> _Action item_
Copy each line of the records below that mentions the word "link".

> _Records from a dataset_
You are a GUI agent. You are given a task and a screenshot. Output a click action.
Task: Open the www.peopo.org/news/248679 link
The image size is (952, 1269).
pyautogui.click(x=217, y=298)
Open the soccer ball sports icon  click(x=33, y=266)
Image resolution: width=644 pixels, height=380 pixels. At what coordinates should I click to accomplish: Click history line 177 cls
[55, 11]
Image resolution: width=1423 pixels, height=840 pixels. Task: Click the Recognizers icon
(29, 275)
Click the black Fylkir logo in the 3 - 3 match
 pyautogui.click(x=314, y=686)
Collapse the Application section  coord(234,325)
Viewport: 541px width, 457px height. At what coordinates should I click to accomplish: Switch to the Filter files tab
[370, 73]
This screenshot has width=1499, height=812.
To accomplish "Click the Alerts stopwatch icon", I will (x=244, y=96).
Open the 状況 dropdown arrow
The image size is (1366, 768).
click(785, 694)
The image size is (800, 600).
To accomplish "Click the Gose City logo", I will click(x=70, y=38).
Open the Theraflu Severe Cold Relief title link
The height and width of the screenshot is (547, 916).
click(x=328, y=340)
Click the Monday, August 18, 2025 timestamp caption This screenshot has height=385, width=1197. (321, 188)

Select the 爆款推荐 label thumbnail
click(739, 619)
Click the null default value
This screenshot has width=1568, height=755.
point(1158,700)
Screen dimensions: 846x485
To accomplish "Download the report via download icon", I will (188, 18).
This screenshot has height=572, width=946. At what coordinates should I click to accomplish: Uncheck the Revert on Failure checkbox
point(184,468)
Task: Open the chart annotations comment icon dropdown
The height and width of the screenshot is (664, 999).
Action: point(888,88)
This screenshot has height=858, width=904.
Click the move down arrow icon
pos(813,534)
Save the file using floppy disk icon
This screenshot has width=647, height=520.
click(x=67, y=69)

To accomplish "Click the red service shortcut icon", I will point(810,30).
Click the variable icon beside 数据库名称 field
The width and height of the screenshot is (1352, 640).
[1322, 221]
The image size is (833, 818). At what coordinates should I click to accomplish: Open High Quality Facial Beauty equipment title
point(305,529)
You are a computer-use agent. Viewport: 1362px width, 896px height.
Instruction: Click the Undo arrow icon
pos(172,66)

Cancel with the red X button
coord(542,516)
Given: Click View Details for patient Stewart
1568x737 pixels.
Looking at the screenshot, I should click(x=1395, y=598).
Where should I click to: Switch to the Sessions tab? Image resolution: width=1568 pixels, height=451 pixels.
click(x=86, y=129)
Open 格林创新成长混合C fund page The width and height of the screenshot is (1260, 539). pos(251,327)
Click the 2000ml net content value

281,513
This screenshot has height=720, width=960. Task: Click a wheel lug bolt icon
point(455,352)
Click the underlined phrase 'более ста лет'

> _Result of the task_
Task: Open the www.peopo.org/news/248679 link
Open the Theraflu Severe Cold Relief title link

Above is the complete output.